Since the last paragraph asked so nicely, I shall oblige. I'm not happy about it, though. Let me make that perfectly clear: I'm not happy about it. That gap was, of course, "I'm not happy about it" written in perfectly clear text. I don't think it's going to catch on. Very difficult to read. Perfectly clear communication is anything but. Are you supposed to end sentences with a but?

So, yeah... well... erm... Why was I doing this again? Oh yes, some kind of misguided and ill-fated whim. Chances are that this post will find itself very lonely. Yet I shall cast it out into cyberspace nonetheless. I can be cruel like that sometimes. But only to defenceless blog posts. Perhaps it shall find friends, posts of its own kind. Maybe enemies. Perhaps even a soul-mate. Most likely it will remain alone and unloved. But such is life.

Check back sometime to see how it's getting on. I've called it Albert, should you need to know. Albert the Lonely Blog Post. So it's a he now, apparently.

[You can talk to Albert the Lonely Blog Post, if you like. But I might have to change his name if lots of you do it. Also, if he's at all rude or uncommunicative, please try to understand: he's not used to company]

30 December 2007

Company

As I understand it, I'm expected to talk about my life in this blog thing. So here goes:

Got up
Went to work
Got home
Ate something
Turned on computer

There. I hope you're happy. No? Well, neither am I. But Albert the Lonely Blog Post now has company, so he's feeling a little more chipper. Which is nice.


This blog post is called Lucy. Do you like her font? I shall leave her and Albert to hang around together until I can next be bothered to write something. Who knows what will happen in my absence. Will they become friends? Will they argue? Will a shy, gauche, rather touching kind of love slowly blossom between them? Maybe they'll just have a meaningless one night stand. Which could be rather awkward if I never post again and they're left up here trying to avoid eachother's glances for all eternity. Still, it's their life. I shan't interfere.

Oo, I can hardly wait to see what happens... it's so exciting! No? Oh well. Suit yourselves.

28 December 2007

A date!

No, not me. Albert and Lucy have been on a date. (Even my blog posts have more of a social life than I do. How depressing). It seems there was an instant attraction. Of course, this meant that they were rather shy and awkward around eachother for the first couple of days. You know how it is. You get all tongue-tied. You don't want to show your true feelings in case they're not reciprocated. And, of course, they already share a home. "What if things didn't work out?" they thought to themselves. They'd still have to live together. Plus if they didn't get on, I might have to delete one of them. Neither was too keen to die, or to live with survivor guilt. In short, there was a lot riding on it when Albert blurted out,

"Oh, to Hell with it, Lucy! I just can't hold it in any longer. You're... umm... oh... you know..."

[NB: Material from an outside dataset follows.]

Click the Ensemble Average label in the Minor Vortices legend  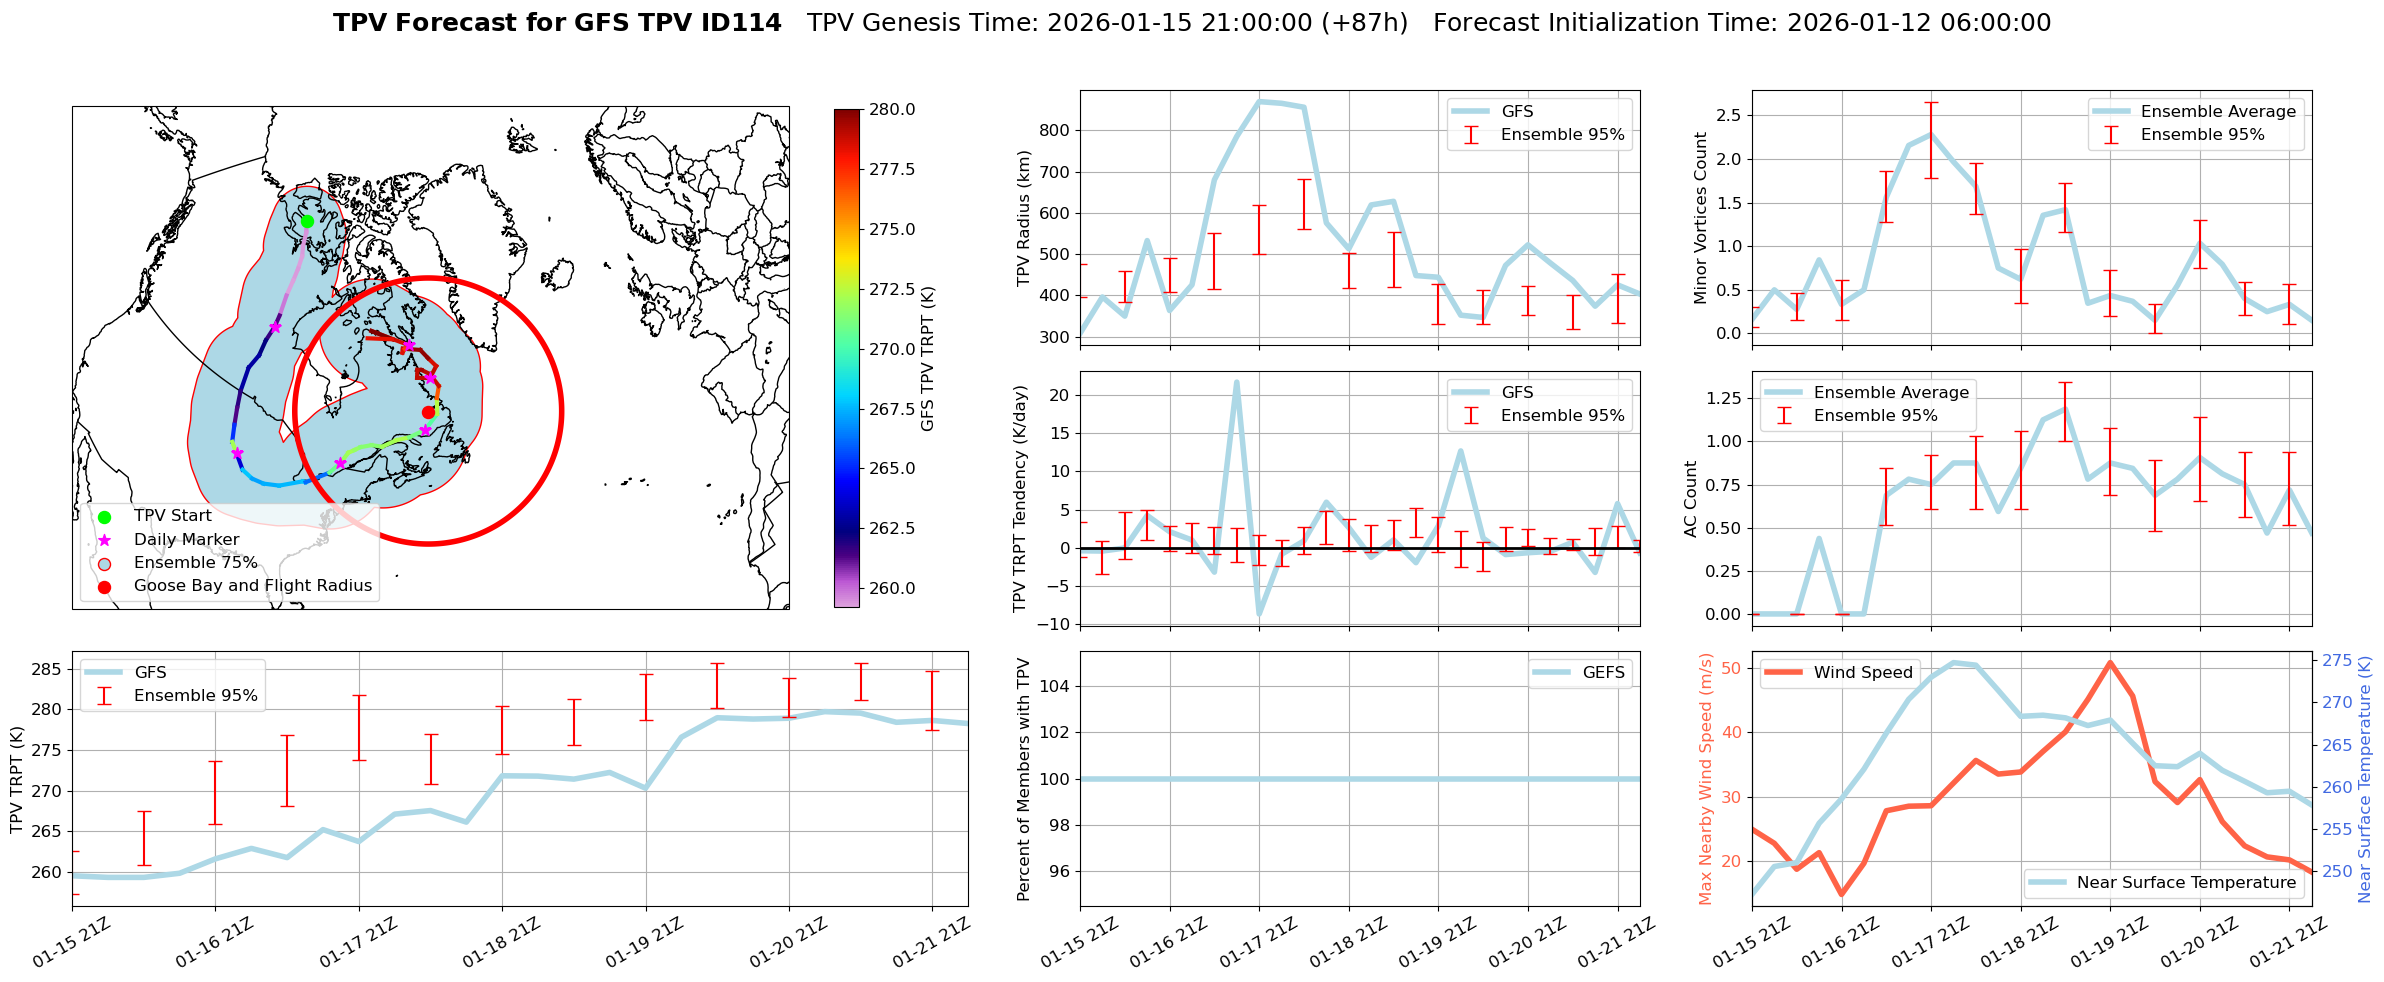pyautogui.click(x=2217, y=112)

"Oh, so are you, Albert! I'm so relieved."

"You mean... you like me?"

"You're wonderful. The way you blush around me is so cute. And Arial 10 point looks so good on you."

"And I can hardly take my eyes off your Verdana. And you wear it in 10 point, just like me. It's like we were meant to be together."

"Albert, let's get out of here. Where can we go?"

"You mean we can get out of here? I thought we were stuck here."

"Oh, don't listen to that Occasional Poster chap. He's clearly unreliable. Let's just go!"

"Ok, here goes. I don't know if this is going to work, but grab my hand, close your i's and... Now!"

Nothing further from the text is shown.